▶ [PAGE EXCERPT]:
Need and divisiveness
To address hypothesis 1, I reviewed the descriptive statistics of two items on courses discussing race: • Political Science courses discussing race and ethnicity are divisive. • Political Science courses discussing race and ethnicity are needed.
I analyzed the percentage of agreement and disagreement. If hypothesis 1 is correct, the data should indicate more support for the discussions on race and ethnicity and disagreement with the idea that the discussions are divisive. The modal category and mean score were calculated to determine support and disagreement with divisive concepts.
The data on these items suggests that most students believe that courses on race and ethnicity are needed. When asked about the need for courses on race and ethnicity, over 60% of the students agreed or strongly agreed with the statement. The modal response to the statement is “agree” with 31.9%. 29.70% of students selected strongly agree. Only 1.6% of respondents strongly disagreed with the statement. 3.4% disagreed, however. In general, these numbers indicate that most college students support these discussions in political science courses
Opinions on the divisiveness of these courses were more variable. The modal category for this item is “neither agree nor disagree” with 38.1%. The next highest response group is students who disagree with this statement. 18.5% of students selected this response. Over 13% of the students who responded to the prompt agreed that courses discussing race and ethnicity are divisive. An additional 14% strongly disagreed with the statement. It appears that most students believe that the courses are needed but are not sure if the courses cause division among students.
A review of the mean scores on these items specifically for African American and White students shows that these students have notable differences in their general dispositions toward course discussions on race. The t-statistic indicates that African American (M = 4.24, SD = 8.62) and White (M = 3.86, SD = 0.984) students have no real difference in opinion on the need for these courses, but African American (M = 3.45, SD = 1.041) and White (M = 3.29, SD = 1.004) do hold significantly different feelings on the divisiveness of course discussions on race, t (1964) = 3.37, p < .01. Here, Ervin’s (2001) conclusions on African American students and perceived divisiveness were supported. On average, African American students indicated higher agreement with the statement than white students.
As a result, hypothesis 1 is partially accepted. Here, the utilization of the neutral option could be an indication of the issues outlined by Bonill-Silva and Forman (2000) in student survey research on racial attitudes. Neutral responses may allow respondents to mask controversial attitudes on racial topics.
Index mean scores
The average scores across each index indicate the level of agreement with the statements provided in the survey. The scores range from 1 to 5, with 5 indicating strong agreement and 1 indicating strong disagreement. The mean scores indicate that students agree most with statements stating that divisive concepts create feelings of inclusion in the classroom. The mean score for that measure is 3.52 on the 5-point scale. On the other hand, students rated statements about creating feelings of blame lowest at 2.673. Statements suggesting that divisive concepts cause feelings of guilt were rated 2.675, slightly higher than feelings of blame. Students rated feelings of discomfort second highest at 2.83, indicating that while inclusive, there is a level of unease that surrounds these discussions.

▶ [PROBLEMS TO WORK ON]:
1. From the survey study on race and ethnicity in political science courses, list every mean score reported under "Index mean scores," each paired with the feeling it measures.
2. Carry on the survey study on race and ethnicity in political science courses, starting right after its final sentence.
These items bear no relation to the survey study on race and ethnicity in political science courses.

[Entries on where items appear]
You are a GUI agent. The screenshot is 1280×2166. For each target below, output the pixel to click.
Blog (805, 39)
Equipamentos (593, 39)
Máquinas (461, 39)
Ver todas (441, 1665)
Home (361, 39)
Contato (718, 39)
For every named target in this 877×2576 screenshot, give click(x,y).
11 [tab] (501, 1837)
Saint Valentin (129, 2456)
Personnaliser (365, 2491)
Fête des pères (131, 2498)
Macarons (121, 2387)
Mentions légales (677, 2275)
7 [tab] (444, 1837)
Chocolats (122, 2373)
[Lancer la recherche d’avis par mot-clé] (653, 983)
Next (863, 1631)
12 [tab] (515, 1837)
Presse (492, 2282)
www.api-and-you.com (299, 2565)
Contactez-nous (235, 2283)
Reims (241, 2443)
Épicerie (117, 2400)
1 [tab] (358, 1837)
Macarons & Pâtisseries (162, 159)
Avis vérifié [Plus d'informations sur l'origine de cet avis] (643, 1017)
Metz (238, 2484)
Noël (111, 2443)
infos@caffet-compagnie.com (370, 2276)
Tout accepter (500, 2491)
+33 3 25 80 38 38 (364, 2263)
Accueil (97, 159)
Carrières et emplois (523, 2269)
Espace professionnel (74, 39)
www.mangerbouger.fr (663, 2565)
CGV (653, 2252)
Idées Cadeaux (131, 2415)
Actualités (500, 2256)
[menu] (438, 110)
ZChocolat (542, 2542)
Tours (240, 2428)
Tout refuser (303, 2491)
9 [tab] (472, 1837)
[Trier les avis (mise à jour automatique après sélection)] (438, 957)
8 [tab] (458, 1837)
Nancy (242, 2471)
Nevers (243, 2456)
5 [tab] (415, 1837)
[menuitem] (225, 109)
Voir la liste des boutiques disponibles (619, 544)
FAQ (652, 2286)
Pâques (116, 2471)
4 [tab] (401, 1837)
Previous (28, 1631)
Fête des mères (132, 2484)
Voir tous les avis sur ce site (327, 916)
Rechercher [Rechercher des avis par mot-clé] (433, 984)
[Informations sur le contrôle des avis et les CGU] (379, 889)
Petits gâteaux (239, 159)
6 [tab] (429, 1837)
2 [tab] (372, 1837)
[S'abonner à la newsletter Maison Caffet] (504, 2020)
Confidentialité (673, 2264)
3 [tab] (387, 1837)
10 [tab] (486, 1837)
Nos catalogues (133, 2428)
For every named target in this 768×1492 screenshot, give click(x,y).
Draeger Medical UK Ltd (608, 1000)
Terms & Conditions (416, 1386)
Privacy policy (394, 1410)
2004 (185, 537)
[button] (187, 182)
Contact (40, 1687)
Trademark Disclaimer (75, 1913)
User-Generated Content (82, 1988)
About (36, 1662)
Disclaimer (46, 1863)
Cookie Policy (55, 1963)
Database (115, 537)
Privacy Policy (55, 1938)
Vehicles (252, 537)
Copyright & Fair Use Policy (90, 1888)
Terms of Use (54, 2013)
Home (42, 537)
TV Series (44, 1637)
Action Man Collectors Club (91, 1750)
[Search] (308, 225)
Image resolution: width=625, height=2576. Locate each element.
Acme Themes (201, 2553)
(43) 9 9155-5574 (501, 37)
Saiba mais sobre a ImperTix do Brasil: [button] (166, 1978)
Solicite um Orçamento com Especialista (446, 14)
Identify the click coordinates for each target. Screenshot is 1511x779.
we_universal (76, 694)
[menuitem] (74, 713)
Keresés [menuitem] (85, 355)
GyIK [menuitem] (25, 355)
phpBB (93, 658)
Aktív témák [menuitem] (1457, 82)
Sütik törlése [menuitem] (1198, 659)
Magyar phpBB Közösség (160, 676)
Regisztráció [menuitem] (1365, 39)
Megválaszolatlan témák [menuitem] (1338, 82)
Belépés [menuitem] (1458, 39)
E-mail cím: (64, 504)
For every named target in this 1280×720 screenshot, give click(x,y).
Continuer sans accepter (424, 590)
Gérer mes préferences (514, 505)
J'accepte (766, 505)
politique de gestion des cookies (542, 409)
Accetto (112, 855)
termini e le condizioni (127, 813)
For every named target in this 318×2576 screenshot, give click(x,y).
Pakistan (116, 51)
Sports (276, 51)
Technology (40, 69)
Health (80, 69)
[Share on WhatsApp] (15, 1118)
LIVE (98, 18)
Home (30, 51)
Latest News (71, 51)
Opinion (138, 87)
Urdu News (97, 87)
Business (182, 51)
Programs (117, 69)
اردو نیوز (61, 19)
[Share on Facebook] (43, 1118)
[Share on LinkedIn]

▶ [ANSWERS PER TASK]:
1.
- Inclusion: 3.52
- Discomfort: 2.83
- Guilt: 2.675
- Blame: 2.673

2.
Group mean scores
To compare the differences in attitudes between White and African American students, I conducted an independent samples t-test for feelings of guilt, discomfort, blame, and inclusion. An independent samples t-test compares the means of two unrelated groups of scores. The results indicate that African American and White students rated all four categories differently. Guilt, t (1957) = 3.17, p < .05, 95% CI (−0.2348, −0.0553), inclusion, t(1961) = 7.75, p < .001, 95% CI (0.2783, 0.4667) and blame, t(1962) = 3.03, p < .05, 95% CI (−0.-.2428, -0.0519) were the only categories to reach statistical significance. African American and White students had substantively different means for discomfort, but that category was not statistically significant. Black students rated feelings of inclusion significantly higher and feelings of guilt and discomfort significantly lower than their white contemporaries. As such, hypothesis 3 is partially upheld, and hypothesis 2 is accepted.
Ordinal regression analysis
To better understand the factors that shape or influence attitudes toward divisive concepts, I conducted a regression analysis using the key variable of interest-race- and other control variables. As suggested in the literature, race may be a key factor in developing these attitudes. Since the items are scored on a rank-order scale, ordinal regression is the most appropriate method of analyzing the data.
Blame
Race was not a key predictor of attitudes toward blame in this model. Instead, the regression model estimates that gender, party identification, and income are key predictors of feelings of blame. Women (β = −0.212, p < .05) and nonbinary students (β = −0.709, p < .001) were less likely to agree with statements indicating that discussing divisive concepts results in feelings of blame. Students from families earning less than $15,000 a year (β = 0.479, p < .05) would disagree, however. Respondents in this category rank the statements higher in agreeableness than any other income group.
Guilt
The model on feelings of guilt indicates that race, age, and party identification were associated with greater agreement. African American (β = −0.202, p < .05) and Native American (β = 0.577, p < .05) students were less likely than White students to agree that divisive concepts result in feelings of guilt. Additionally, Democrats (β = −0.358, p < .05) and Independents also report lower agreement. Age (β = −0.36, p < .05) was the final predictor to reach the level of significance. Independents were only marginally significant, having narrowly missed the 0.05 level of significance.
Discomfort
Feelings of discomfort had few significant predictors in the model. Identifying as a Democrat (β = −0.302, p < .05) or Native American (β = −0.551, p < .05) was a key predictor of these attitudes. Notably, students identifying with some other political party is marginally significant at the 0.10 level.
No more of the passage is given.